• [Requirement]: Beginning with the first line of the entries below, quote each line until you reach and include the line with "Click the editor path field with Typora.app".

• [Record set]:
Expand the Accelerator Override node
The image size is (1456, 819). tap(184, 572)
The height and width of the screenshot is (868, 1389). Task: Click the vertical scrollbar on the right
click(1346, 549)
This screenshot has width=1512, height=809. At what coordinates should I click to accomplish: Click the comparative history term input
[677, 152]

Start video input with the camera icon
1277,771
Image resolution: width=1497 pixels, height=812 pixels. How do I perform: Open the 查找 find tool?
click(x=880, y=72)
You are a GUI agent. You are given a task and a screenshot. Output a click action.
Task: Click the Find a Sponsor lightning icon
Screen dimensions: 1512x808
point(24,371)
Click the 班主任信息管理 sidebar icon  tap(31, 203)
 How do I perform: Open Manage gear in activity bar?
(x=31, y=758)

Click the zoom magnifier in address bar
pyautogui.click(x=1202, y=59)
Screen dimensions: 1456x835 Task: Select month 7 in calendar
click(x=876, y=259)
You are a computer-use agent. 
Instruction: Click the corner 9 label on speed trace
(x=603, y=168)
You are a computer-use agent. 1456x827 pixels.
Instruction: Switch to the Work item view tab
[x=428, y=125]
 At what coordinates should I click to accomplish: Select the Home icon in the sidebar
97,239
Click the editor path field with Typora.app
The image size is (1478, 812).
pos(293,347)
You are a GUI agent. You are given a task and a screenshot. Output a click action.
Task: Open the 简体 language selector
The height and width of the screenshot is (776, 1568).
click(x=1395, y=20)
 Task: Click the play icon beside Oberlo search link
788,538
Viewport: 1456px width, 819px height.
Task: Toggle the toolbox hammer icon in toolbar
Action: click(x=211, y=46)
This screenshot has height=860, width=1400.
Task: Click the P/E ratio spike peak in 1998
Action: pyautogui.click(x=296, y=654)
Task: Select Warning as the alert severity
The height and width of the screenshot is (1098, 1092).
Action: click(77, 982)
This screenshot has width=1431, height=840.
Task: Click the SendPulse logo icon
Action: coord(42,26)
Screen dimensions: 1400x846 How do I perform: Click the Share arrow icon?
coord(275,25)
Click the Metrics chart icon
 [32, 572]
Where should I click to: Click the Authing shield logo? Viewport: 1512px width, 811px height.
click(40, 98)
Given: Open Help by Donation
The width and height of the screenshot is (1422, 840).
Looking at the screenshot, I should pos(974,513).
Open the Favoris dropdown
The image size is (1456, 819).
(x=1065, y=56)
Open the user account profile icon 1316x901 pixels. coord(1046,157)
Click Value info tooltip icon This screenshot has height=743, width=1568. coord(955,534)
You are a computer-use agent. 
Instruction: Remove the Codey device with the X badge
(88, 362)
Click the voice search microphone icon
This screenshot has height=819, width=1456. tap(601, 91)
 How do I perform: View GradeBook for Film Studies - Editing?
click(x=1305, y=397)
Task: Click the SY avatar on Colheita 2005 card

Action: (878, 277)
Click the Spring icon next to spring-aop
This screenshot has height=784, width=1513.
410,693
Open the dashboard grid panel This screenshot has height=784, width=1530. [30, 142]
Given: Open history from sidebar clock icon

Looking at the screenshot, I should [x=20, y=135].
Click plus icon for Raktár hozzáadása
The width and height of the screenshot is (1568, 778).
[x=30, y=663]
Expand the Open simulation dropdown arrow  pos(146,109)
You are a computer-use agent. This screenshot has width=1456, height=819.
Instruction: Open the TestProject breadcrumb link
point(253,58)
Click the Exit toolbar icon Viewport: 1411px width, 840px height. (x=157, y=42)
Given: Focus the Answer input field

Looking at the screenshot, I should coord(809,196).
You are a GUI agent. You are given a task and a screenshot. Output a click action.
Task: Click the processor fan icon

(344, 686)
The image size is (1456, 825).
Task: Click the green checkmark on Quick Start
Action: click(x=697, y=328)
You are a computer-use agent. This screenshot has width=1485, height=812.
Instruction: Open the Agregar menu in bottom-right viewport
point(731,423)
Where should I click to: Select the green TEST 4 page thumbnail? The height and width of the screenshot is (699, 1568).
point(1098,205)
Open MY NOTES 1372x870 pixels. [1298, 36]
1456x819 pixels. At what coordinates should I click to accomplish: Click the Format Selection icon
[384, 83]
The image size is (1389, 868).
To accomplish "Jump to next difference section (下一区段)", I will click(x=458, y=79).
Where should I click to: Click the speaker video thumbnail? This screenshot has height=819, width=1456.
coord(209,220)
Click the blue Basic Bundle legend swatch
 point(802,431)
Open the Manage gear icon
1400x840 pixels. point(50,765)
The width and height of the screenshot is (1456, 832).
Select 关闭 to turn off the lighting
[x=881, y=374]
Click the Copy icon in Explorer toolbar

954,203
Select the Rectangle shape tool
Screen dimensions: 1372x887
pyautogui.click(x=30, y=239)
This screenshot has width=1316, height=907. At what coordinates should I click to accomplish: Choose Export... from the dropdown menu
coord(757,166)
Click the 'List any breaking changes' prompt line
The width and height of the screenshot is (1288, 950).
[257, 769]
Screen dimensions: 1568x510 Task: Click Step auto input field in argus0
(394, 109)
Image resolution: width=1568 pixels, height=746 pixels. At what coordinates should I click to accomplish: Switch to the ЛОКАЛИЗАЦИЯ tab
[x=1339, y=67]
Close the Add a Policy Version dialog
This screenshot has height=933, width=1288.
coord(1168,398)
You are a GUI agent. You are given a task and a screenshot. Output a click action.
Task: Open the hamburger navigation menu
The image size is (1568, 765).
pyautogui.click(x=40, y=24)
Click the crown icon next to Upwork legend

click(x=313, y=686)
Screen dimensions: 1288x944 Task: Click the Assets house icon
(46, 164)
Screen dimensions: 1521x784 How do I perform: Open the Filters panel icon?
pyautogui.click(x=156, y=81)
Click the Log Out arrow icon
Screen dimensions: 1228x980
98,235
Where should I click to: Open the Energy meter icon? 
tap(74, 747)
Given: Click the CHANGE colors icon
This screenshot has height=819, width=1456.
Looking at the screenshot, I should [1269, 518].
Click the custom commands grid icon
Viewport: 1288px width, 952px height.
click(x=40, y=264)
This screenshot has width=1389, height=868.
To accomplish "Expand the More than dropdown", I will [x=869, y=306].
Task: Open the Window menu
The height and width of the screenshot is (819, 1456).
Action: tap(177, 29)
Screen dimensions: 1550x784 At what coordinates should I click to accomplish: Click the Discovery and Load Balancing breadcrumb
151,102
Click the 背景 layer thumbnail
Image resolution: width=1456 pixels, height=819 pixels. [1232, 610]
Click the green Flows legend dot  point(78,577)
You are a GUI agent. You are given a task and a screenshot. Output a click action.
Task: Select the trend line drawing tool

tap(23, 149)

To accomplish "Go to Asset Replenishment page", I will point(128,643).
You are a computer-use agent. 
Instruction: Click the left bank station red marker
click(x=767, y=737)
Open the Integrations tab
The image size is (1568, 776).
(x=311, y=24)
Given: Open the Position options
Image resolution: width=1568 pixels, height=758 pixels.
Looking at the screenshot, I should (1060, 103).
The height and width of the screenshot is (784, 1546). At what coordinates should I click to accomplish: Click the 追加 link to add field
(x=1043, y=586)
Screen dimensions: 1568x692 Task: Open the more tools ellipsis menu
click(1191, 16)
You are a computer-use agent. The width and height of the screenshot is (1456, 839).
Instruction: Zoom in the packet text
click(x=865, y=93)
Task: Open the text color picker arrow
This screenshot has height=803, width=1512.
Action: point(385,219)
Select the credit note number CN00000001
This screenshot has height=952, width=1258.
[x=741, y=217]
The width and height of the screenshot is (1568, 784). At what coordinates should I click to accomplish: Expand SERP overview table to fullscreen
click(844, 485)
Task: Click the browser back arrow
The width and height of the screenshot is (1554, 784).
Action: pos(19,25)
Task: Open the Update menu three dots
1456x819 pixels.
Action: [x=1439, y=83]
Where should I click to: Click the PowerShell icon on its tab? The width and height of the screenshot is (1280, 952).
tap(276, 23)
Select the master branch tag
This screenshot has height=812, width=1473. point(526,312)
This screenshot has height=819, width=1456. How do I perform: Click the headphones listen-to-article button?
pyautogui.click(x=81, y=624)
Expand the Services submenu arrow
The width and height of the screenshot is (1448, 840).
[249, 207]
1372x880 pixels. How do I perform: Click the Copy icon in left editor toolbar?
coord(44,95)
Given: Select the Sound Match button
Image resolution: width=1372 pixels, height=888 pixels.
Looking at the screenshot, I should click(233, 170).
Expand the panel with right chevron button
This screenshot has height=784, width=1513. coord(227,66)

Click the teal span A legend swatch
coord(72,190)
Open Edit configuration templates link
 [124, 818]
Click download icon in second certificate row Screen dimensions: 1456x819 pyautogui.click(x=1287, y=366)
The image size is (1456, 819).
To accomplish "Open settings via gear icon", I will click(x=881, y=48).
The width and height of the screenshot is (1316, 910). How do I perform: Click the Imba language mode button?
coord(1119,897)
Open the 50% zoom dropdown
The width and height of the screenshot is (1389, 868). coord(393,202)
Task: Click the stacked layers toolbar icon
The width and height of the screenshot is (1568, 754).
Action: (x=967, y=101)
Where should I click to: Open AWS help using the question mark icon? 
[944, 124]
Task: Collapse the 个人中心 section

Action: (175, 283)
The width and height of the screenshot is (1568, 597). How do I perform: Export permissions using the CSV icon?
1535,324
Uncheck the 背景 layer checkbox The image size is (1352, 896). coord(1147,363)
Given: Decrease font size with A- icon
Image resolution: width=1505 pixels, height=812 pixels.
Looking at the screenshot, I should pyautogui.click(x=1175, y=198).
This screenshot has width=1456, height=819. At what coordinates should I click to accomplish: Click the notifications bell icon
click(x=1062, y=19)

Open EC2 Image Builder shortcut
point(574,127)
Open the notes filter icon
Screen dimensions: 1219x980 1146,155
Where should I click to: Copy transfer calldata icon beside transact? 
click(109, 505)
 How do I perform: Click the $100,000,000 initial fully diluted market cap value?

• [Written response]:
Expand the Accelerator Override node
The image size is (1456, 819). tap(184, 572)
The height and width of the screenshot is (868, 1389). Task: Click the vertical scrollbar on the right
click(1346, 549)
This screenshot has width=1512, height=809. At what coordinates should I click to accomplish: Click the comparative history term input
[677, 152]

Start video input with the camera icon
1277,771
Image resolution: width=1497 pixels, height=812 pixels. How do I perform: Open the 查找 find tool?
click(x=880, y=72)
You are a GUI agent. You are given a task and a screenshot. Output a click action.
Task: Click the Find a Sponsor lightning icon
Screen dimensions: 1512x808
point(24,371)
Click the 班主任信息管理 sidebar icon  tap(31, 203)
 How do I perform: Open Manage gear in activity bar?
(x=31, y=758)

Click the zoom magnifier in address bar
pyautogui.click(x=1202, y=59)
Screen dimensions: 1456x835 Task: Select month 7 in calendar
click(x=876, y=259)
You are a computer-use agent. 
Instruction: Click the corner 9 label on speed trace
(x=603, y=168)
You are a computer-use agent. 1456x827 pixels.
Instruction: Switch to the Work item view tab
[x=428, y=125]
 At what coordinates should I click to accomplish: Select the Home icon in the sidebar
97,239
Click the editor path field with Typora.app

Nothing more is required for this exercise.